INSTRUCTIONS FOR THE TASK
Reproduce exactly, and solely, the lines running from the top of the data below through the line with "You are a computer-use", both inclusive. Omit pictures.

(Saved entries)
►

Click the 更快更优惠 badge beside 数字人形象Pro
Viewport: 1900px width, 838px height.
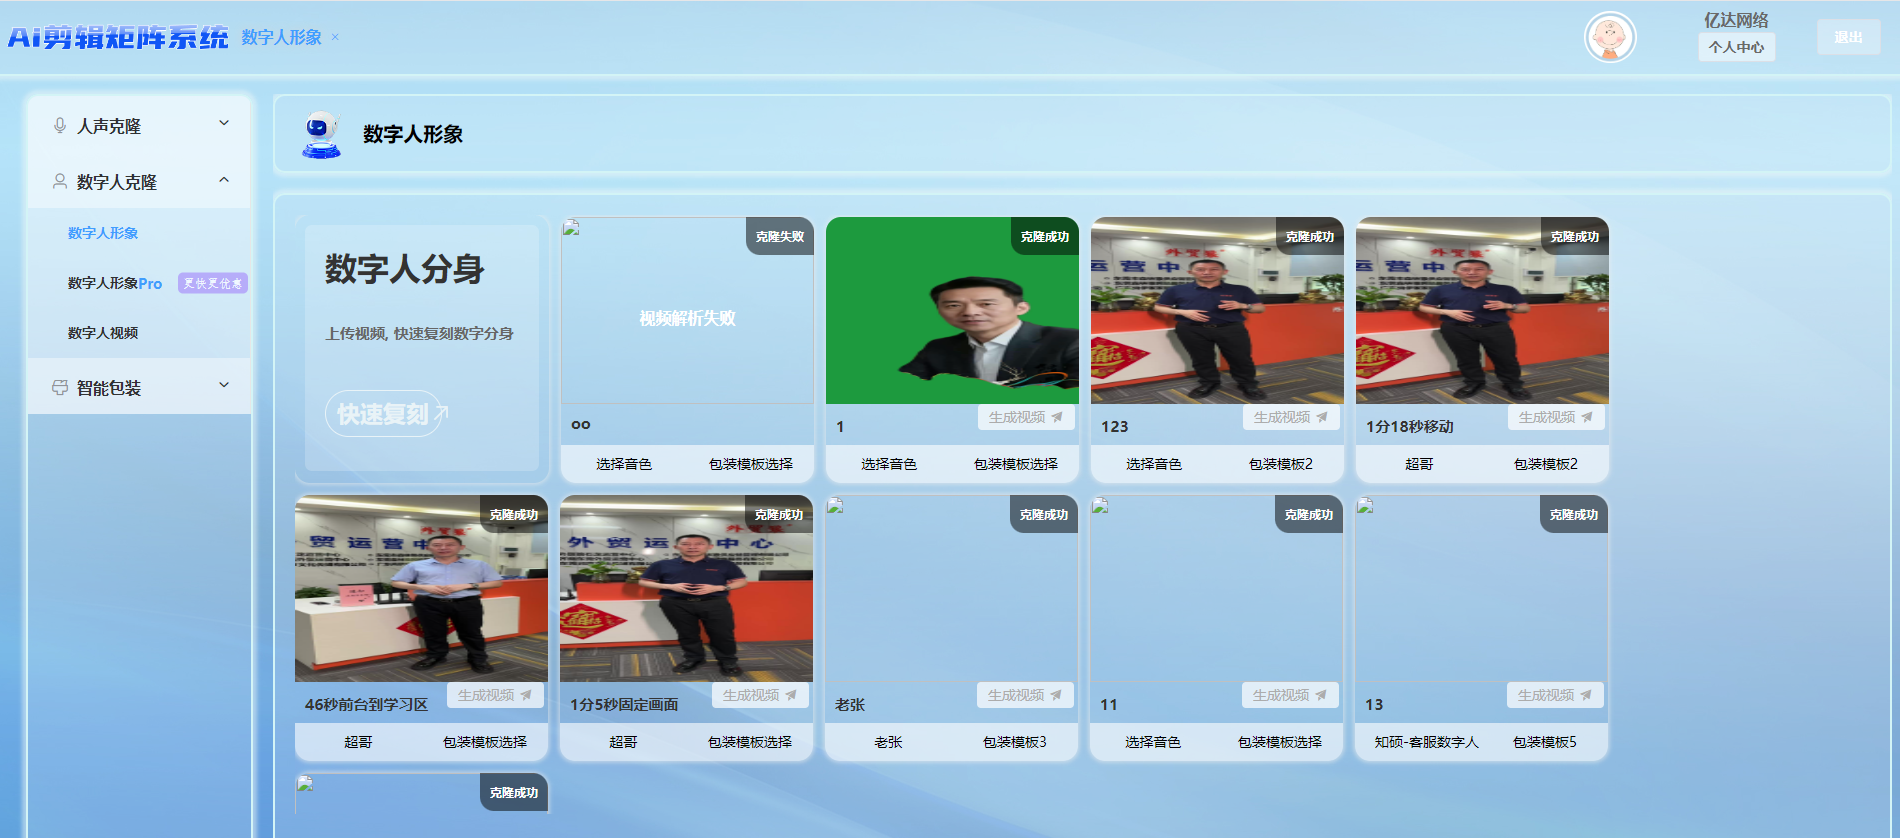[212, 283]
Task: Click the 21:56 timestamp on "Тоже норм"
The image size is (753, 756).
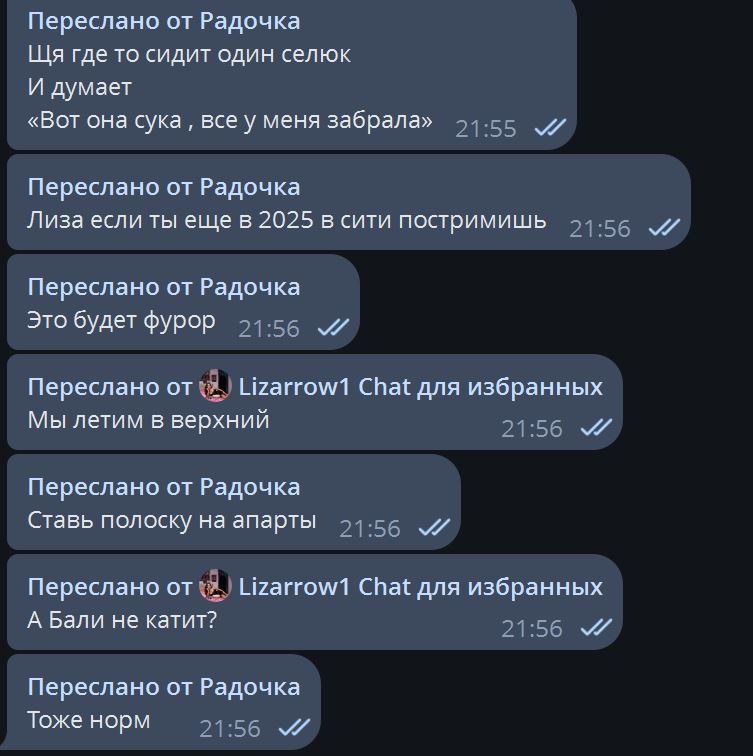Action: (x=230, y=729)
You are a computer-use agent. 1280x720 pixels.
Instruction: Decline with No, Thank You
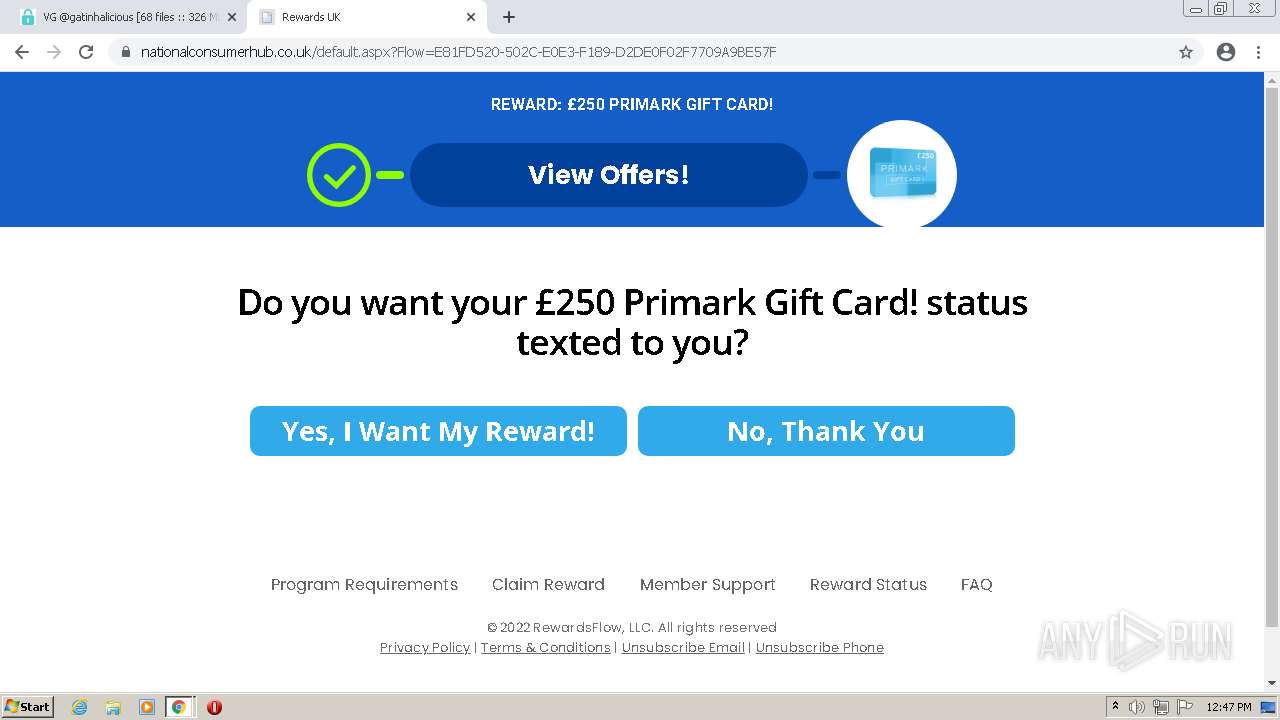tap(826, 431)
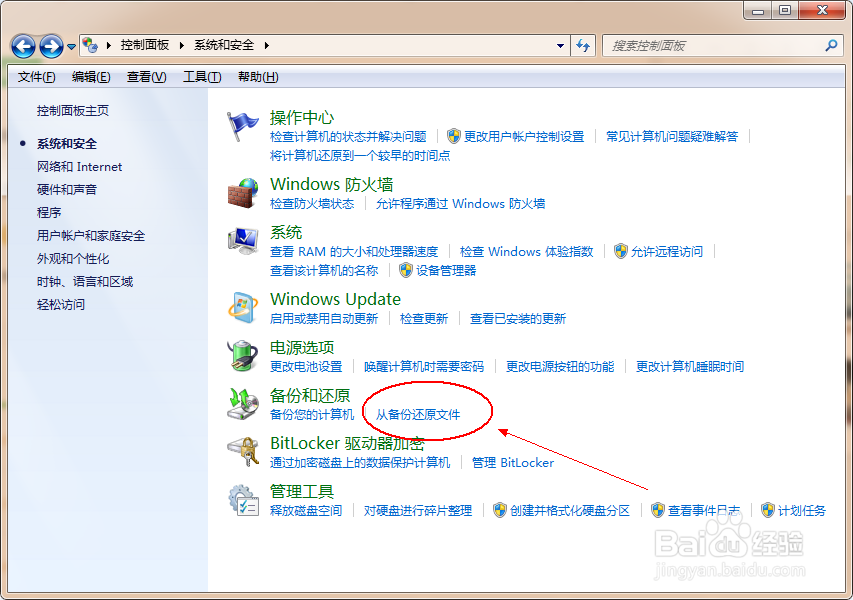This screenshot has width=853, height=600.
Task: Click the back navigation arrow
Action: click(23, 45)

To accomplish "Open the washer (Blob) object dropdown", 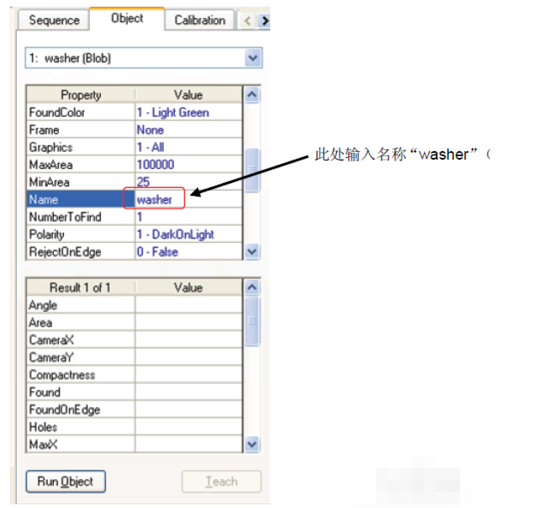I will coord(253,58).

◄

TASK ANSWER
Click the 更快更优惠 badge beside 数字人形象Pro
Viewport: 1900px width, 838px height.
[212, 283]
Task: Click the 21:56 timestamp on "Тоже норм"
The image size is (753, 756).
Action: (x=230, y=729)
You are a computer-use agent. 1280x720 pixels.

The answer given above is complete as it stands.